### Problem requirements
Repeat, exactly and completely, the entries shown underneath.
"""
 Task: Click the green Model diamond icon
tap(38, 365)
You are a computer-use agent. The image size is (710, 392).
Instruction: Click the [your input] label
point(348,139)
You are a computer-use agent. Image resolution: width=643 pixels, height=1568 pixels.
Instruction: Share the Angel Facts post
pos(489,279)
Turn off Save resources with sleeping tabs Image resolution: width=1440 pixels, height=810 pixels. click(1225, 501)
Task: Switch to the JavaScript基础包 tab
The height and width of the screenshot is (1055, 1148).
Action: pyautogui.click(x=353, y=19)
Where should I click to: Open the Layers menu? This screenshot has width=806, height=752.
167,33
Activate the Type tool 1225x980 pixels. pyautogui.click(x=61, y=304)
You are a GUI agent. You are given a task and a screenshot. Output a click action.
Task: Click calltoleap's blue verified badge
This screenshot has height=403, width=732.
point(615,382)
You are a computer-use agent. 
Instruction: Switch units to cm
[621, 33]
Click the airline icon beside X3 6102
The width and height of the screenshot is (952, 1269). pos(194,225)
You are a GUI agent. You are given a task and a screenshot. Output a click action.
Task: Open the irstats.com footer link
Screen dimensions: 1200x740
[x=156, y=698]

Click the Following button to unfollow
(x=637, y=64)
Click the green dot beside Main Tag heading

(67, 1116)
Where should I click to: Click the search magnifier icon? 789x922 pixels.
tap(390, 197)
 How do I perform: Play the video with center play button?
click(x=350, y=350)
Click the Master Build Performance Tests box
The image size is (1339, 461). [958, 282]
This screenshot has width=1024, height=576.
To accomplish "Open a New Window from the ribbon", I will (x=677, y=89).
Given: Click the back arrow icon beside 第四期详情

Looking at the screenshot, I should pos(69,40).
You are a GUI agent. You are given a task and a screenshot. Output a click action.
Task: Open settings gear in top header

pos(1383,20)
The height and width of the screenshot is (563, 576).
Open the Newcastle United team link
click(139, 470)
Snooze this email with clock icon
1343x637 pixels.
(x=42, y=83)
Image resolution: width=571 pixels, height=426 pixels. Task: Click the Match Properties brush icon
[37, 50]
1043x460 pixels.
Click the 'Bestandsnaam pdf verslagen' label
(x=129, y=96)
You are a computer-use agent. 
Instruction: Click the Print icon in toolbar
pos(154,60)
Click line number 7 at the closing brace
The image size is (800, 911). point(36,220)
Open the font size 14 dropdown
"""
### Reply
 Task: Click the green Model diamond icon
tap(38, 365)
You are a computer-use agent. The image size is (710, 392).
Instruction: Click the [your input] label
point(348,139)
You are a computer-use agent. Image resolution: width=643 pixels, height=1568 pixels.
Instruction: Share the Angel Facts post
pos(489,279)
Turn off Save resources with sleeping tabs Image resolution: width=1440 pixels, height=810 pixels. click(1225, 501)
Task: Switch to the JavaScript基础包 tab
The height and width of the screenshot is (1055, 1148).
Action: pyautogui.click(x=353, y=19)
Where should I click to: Open the Layers menu? This screenshot has width=806, height=752.
167,33
Activate the Type tool 1225x980 pixels. pyautogui.click(x=61, y=304)
You are a GUI agent. You are given a task and a screenshot. Output a click action.
Task: Click calltoleap's blue verified badge
This screenshot has height=403, width=732.
point(615,382)
You are a computer-use agent. 
Instruction: Switch units to cm
[621, 33]
Click the airline icon beside X3 6102
The width and height of the screenshot is (952, 1269). pos(194,225)
You are a GUI agent. You are given a task and a screenshot. Output a click action.
Task: Open the irstats.com footer link
Screen dimensions: 1200x740
[x=156, y=698]

Click the Following button to unfollow
(x=637, y=64)
Click the green dot beside Main Tag heading

(67, 1116)
Where should I click to: Click the search magnifier icon? 789x922 pixels.
tap(390, 197)
 How do I perform: Play the video with center play button?
click(x=350, y=350)
Click the Master Build Performance Tests box
The image size is (1339, 461). [958, 282]
This screenshot has width=1024, height=576.
To accomplish "Open a New Window from the ribbon", I will (x=677, y=89).
Given: Click the back arrow icon beside 第四期详情

Looking at the screenshot, I should pos(69,40).
You are a GUI agent. You are given a task and a screenshot. Output a click action.
Task: Open settings gear in top header

pos(1383,20)
The height and width of the screenshot is (563, 576).
Open the Newcastle United team link
click(139, 470)
Snooze this email with clock icon
1343x637 pixels.
(x=42, y=83)
Image resolution: width=571 pixels, height=426 pixels. Task: Click the Match Properties brush icon
[37, 50]
1043x460 pixels.
Click the 'Bestandsnaam pdf verslagen' label
(x=129, y=96)
You are a computer-use agent. 
Instruction: Click the Print icon in toolbar
pos(154,60)
Click line number 7 at the closing brace
The image size is (800, 911). point(36,220)
Open the font size 14 dropdown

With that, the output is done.